Broker-specific day trading margins may exist. The day trading margins for E-mini futures, particularly the E-mini S&P 500 futures (ES), are often the lowest, at $500 with some brokers. To buy or sell one E-mini S&P 500 contract, the trader simply requires $500 in the account (plus room for price swings).
The E-mini S&P 500 contract will be utilized in the examples below since it is widely traded and on a market that is highly conducive to day trading. If a trader wants to trade on other markets, they must first determine the day trading margin needed for that contract and then adjust their capital. The current day trading margins of brokers are listed by NinjaTrader Brokerage, despite the fact that these margins can fluctuate between brokers. Margin specifications are flexible.
Money and Risk
We must comprehend the contract and the risk it exposes us to in order to determine the amount of capital required for day trading futures (in this example, the E-mini S&P 500). Each tick movement in a future is worth $12.50 for the E-Mini S&P 500.
The minimum you should expect to risk on a transaction for this market is $50, or 4 x $12.50, as you’ll likely need to utilize at least a four tick stop loss (stop loss is put four ticks away from entry price). The minimum account balance should therefore be at least $5,000 and preferably greater based on the 1 percent guideline. The account size must be larger to allow for more risk per trade or the taking of many contracts. The suggested balance for this method is $10,000 to trade two contracts.
The trade’s risk is $75 if your method calls for a six-tick stop-loss (6 x $12.50). The suggested minimum balance in this scenario is $7,500 ($75 multiplied by 100). It is advised that you have $15,000 for two contracts and $22,500 for three contracts (based on the six tick stop-loss strategy). Simply multiply the risk of using your technique to trade one contract by the number of contracts you want to trade.
The risk threshold can also be changed to allow a 2 percent risk on each trade, though this is not advised. By doing this, risk is still kept under control, and less cash is needed.
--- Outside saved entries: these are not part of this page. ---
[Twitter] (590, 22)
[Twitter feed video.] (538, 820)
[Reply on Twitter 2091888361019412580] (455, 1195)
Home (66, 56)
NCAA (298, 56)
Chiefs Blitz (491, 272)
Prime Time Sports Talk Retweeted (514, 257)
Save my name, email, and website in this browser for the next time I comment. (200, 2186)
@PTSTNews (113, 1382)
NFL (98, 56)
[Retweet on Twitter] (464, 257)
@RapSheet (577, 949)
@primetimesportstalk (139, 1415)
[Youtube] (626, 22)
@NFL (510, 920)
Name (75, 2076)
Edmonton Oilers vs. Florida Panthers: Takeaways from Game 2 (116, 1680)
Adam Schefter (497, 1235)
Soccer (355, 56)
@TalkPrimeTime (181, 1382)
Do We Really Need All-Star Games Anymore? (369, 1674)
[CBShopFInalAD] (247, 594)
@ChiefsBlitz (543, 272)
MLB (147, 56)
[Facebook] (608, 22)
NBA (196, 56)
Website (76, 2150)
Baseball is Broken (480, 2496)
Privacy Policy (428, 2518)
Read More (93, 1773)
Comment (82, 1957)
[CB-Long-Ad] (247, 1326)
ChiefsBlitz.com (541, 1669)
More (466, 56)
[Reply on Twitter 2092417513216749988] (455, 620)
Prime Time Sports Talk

Consider the six-tick stop-loss, which exposes each contract to a risk of $75. Your balance would only need to be $3,750 ($75 x 50) if you allowed that to be 2% of the account. The suggested amount to trade two futures is $7,500, and to trade three contracts is $11,250. The suggested day trading account minimum would be cut in half if risk were allowed to equal 2% of the account rather than 1%. You only need to keep your account balance at $2,500 while taking a risk of four ticks every trade and 2% of the total account value.
For day trading futures, some futures brokers demand a $10,000 minimum deposit.
For such constraints, ask potential brokers.